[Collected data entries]
______________________________

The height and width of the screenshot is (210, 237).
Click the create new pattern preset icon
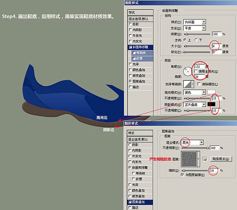pyautogui.click(x=204, y=159)
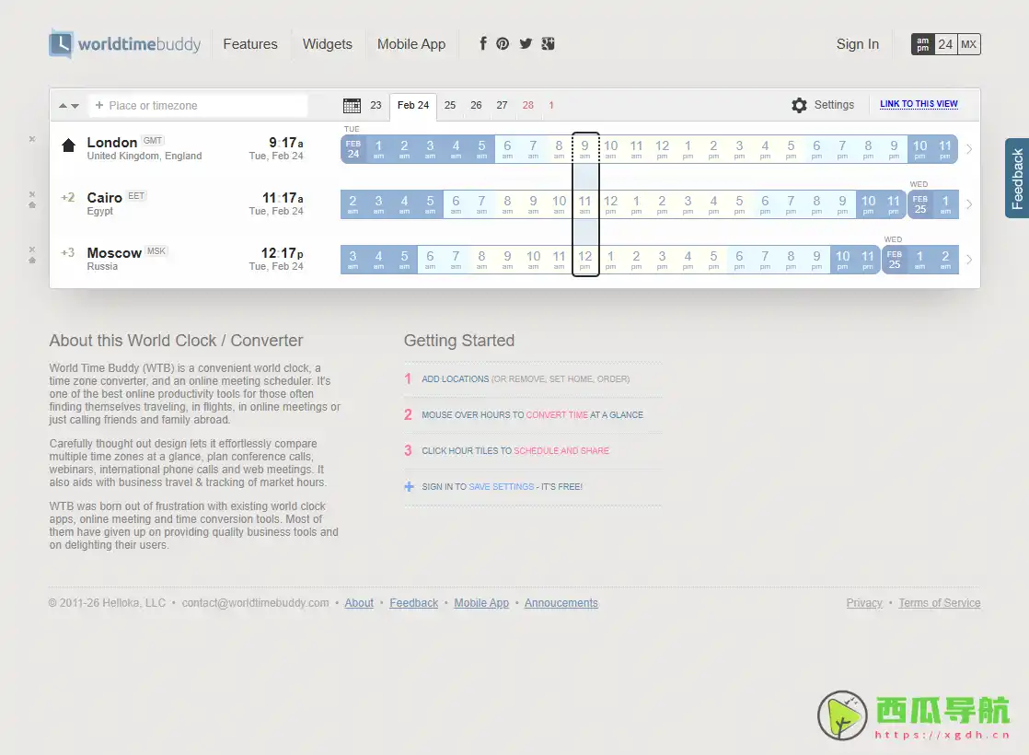Click the Place or timezone search field
The image size is (1029, 755).
pyautogui.click(x=204, y=106)
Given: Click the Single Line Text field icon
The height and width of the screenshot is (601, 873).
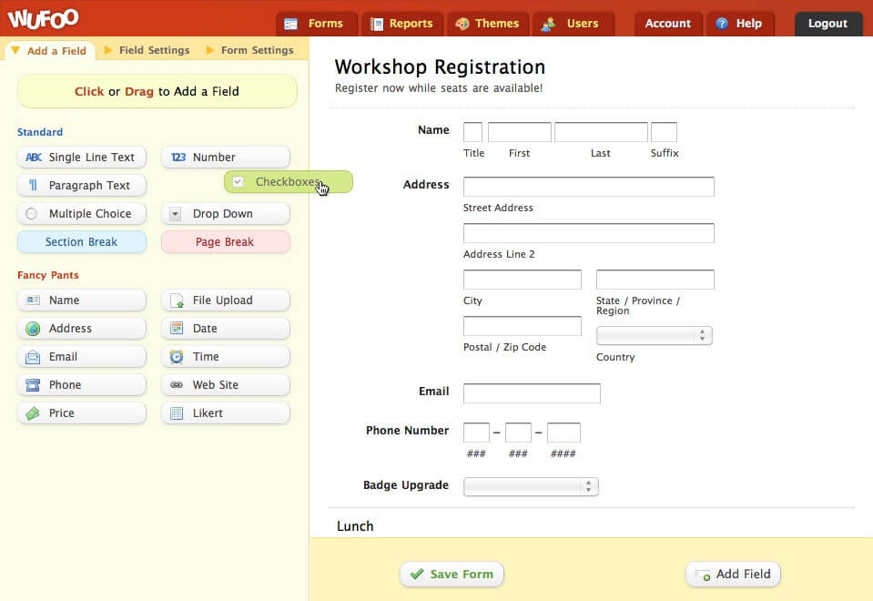Looking at the screenshot, I should [34, 158].
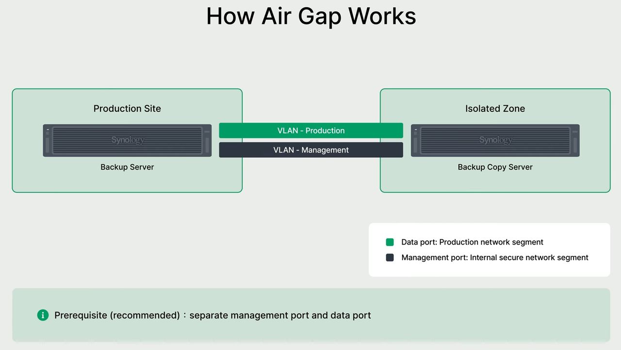This screenshot has width=621, height=350.
Task: Click the right handle of the Backup Server unit
Action: [x=207, y=144]
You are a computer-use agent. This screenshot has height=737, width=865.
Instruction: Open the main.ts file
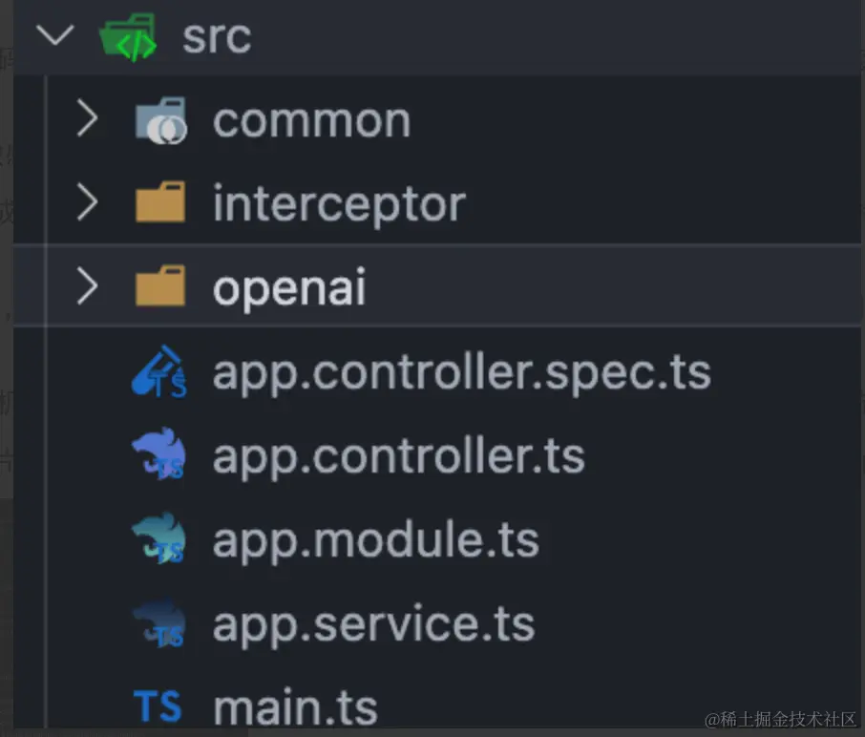tap(296, 708)
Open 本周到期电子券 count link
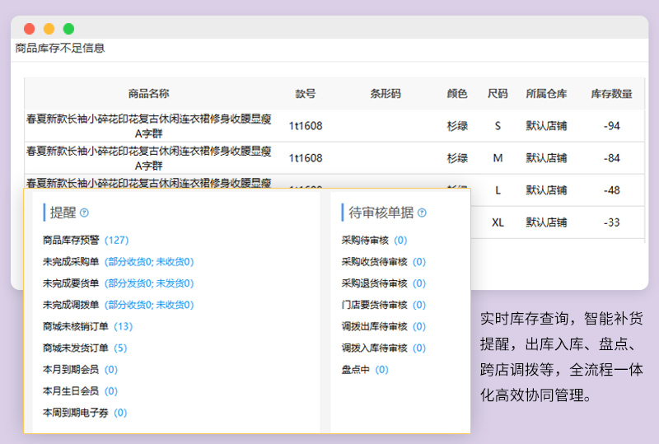The height and width of the screenshot is (444, 659). click(x=120, y=413)
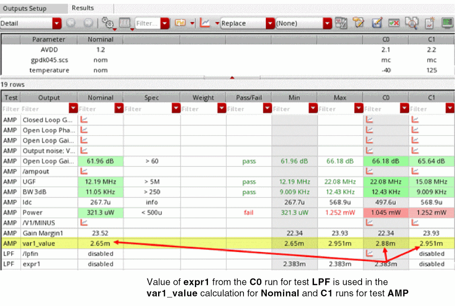Screen dimensions: 455x306
Task: Click the Pass/Fail column header
Action: 249,98
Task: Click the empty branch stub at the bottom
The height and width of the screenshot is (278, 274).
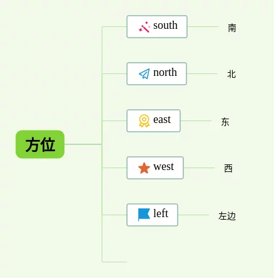Action: (114, 262)
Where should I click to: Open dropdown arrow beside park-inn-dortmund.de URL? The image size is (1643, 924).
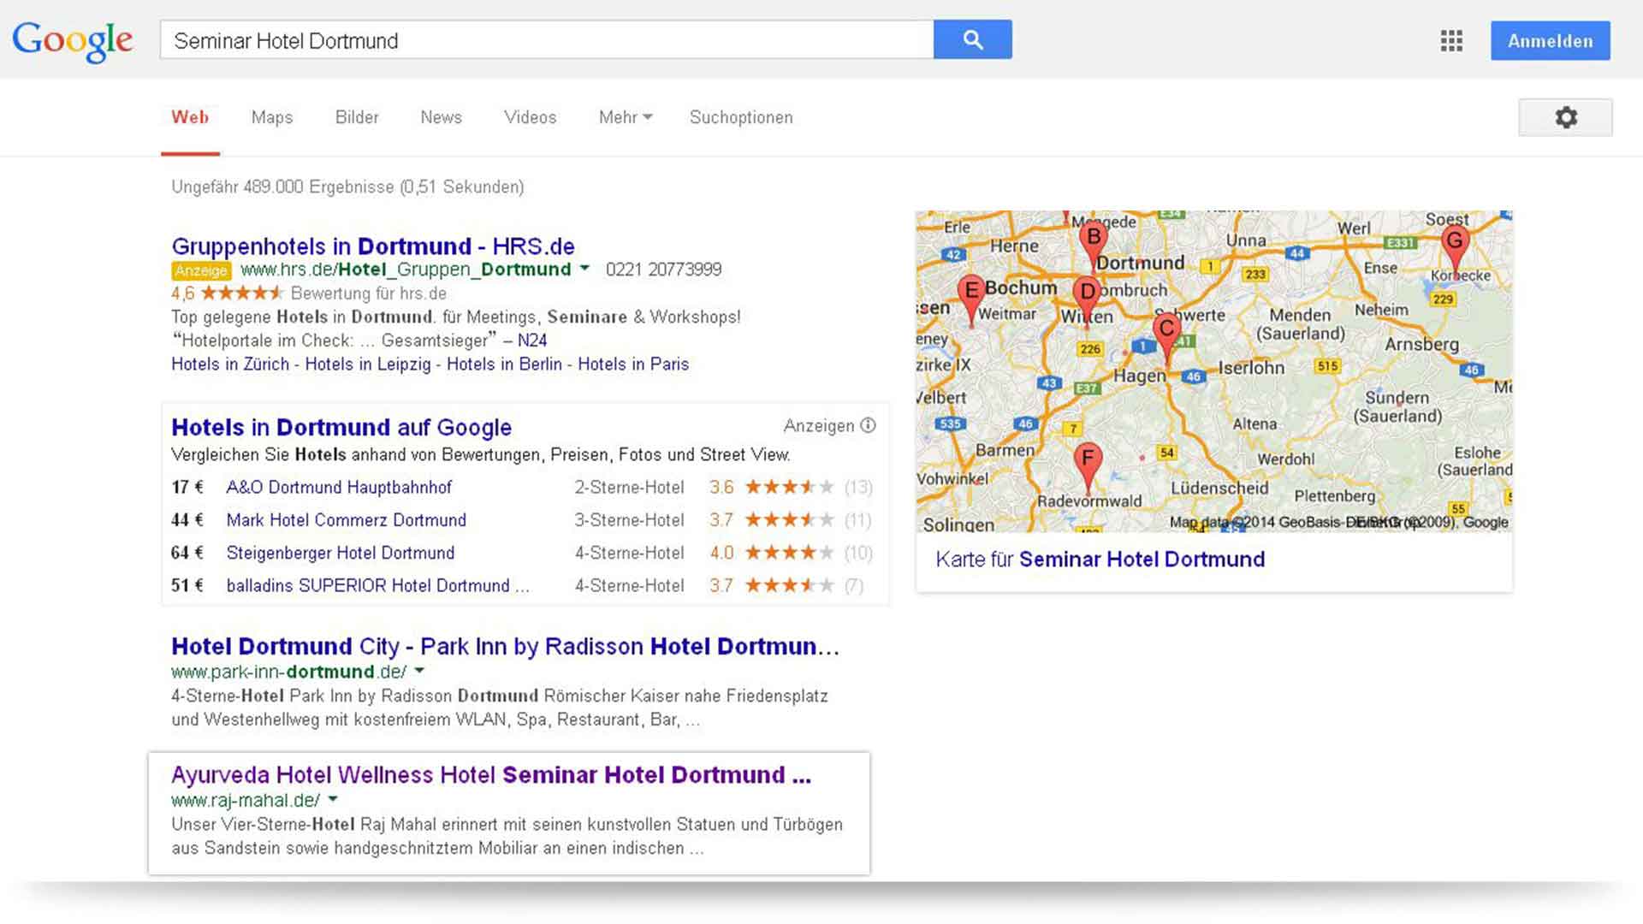click(x=419, y=671)
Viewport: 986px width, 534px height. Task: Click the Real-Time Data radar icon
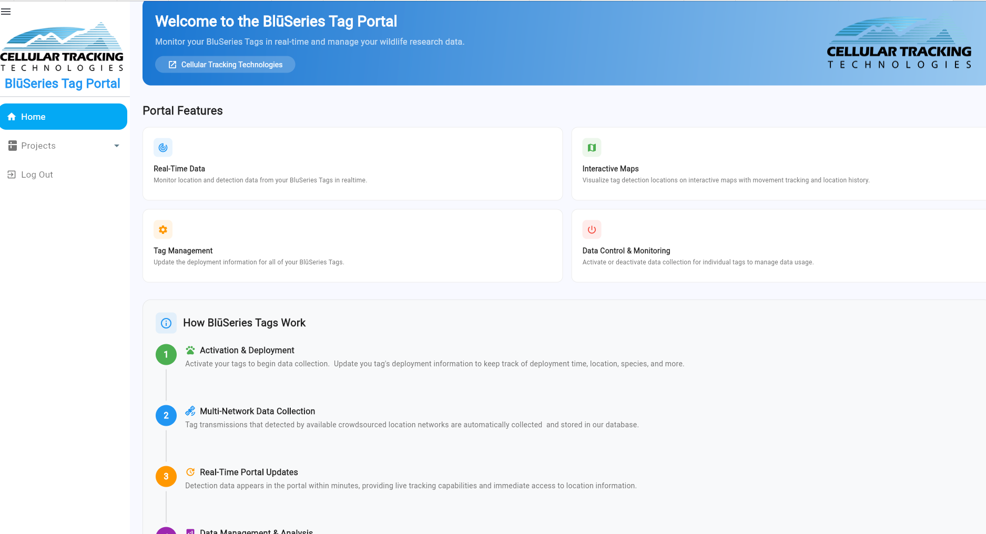163,148
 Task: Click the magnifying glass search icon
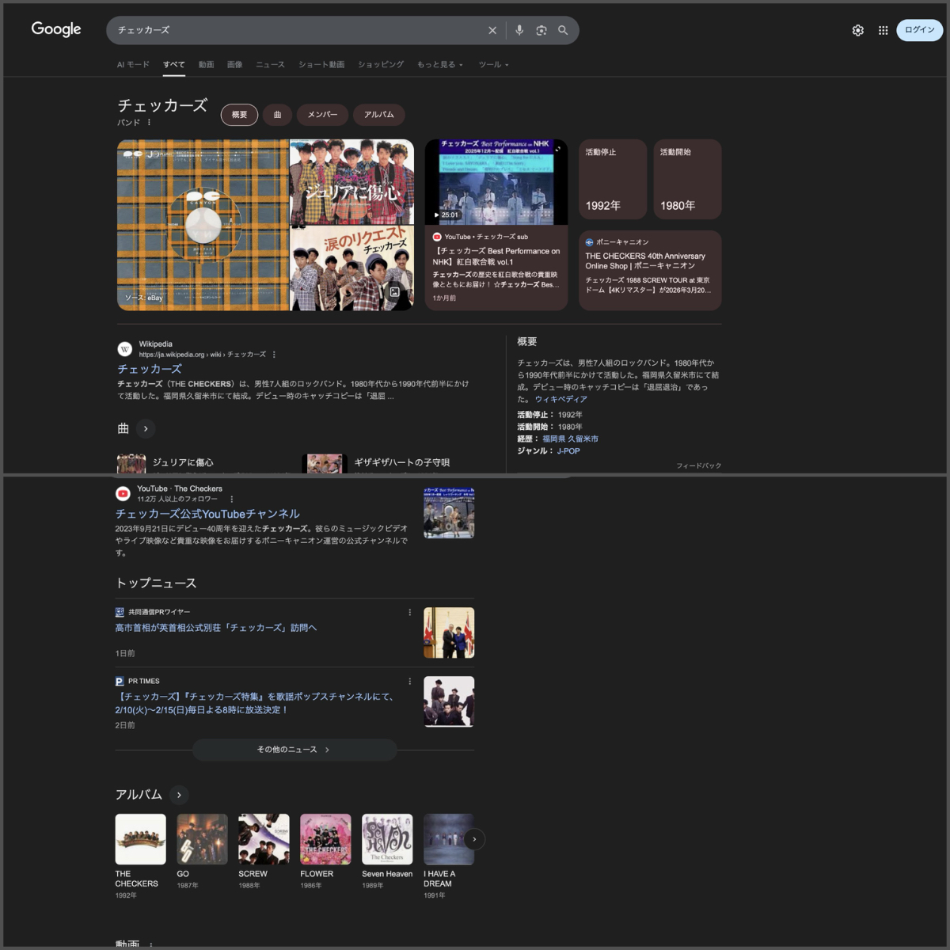563,30
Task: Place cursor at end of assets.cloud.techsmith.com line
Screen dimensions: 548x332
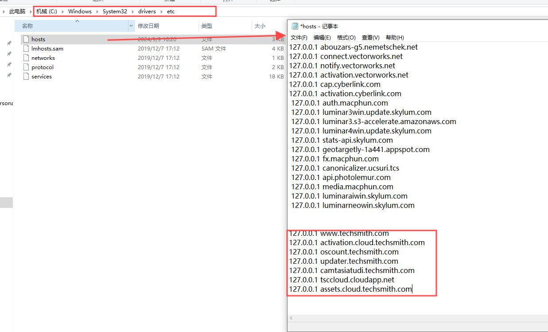Action: [x=412, y=289]
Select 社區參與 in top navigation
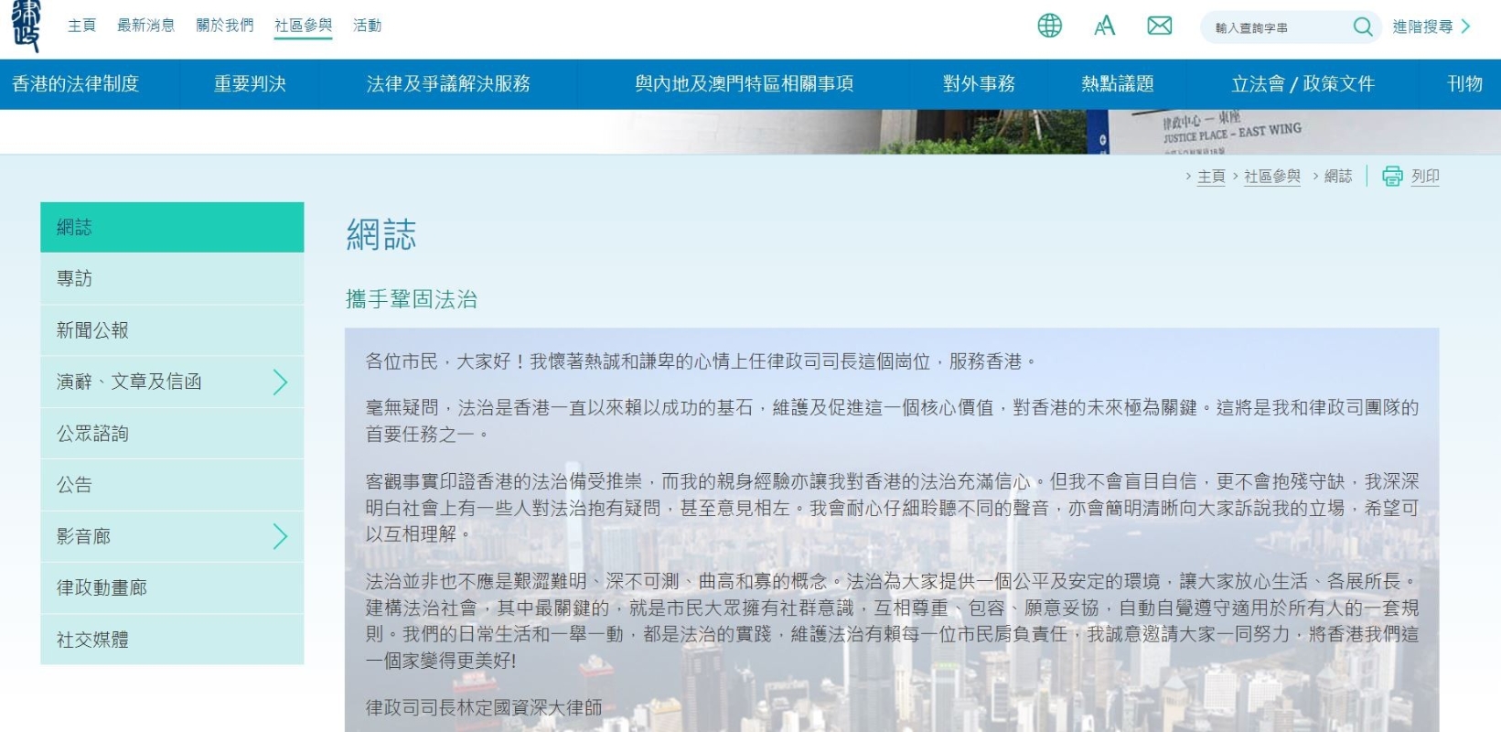The image size is (1501, 732). click(x=303, y=26)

______________________________

— EXERCISE DIRECTIONS —
Drop the images and return the data verbatim.

— PROBLEM SOLUTION —
The height and width of the screenshot is (210, 237).
Click the create new pattern preset icon
pyautogui.click(x=204, y=159)
Click the Place or timezone search field
The image size is (1029, 755).
pyautogui.click(x=204, y=106)
Given: Click the Single Line Text field icon
The height and width of the screenshot is (601, 873).
Looking at the screenshot, I should [34, 158].
This screenshot has width=621, height=350.
Task: Click the right handle of the Backup Server unit
Action: [x=207, y=144]
You are a computer-use agent. This screenshot has height=737, width=865.
Instruction: Open the main.ts file
tap(296, 708)
Open 本周到期电子券 count link
The height and width of the screenshot is (444, 659). click(x=120, y=413)
Screen dimensions: 455x306
Task: Click the Pass/Fail column header
Action: 249,98
Task: Click the empty branch stub at the bottom
The height and width of the screenshot is (278, 274).
Action: (114, 262)
Where should I click to: Open dropdown arrow beside park-inn-dortmund.de URL? The image size is (1643, 924).
click(x=419, y=671)
Viewport: 986px width, 534px height. Task: Click the Real-Time Data radar icon
163,148
 Task: Click the magnifying glass search icon
563,30
Task: Place cursor at end of assets.cloud.techsmith.com line
Screen dimensions: 548x332
Action: [x=412, y=289]
Select 社區參與 in top navigation
The image size is (1501, 732). click(x=303, y=26)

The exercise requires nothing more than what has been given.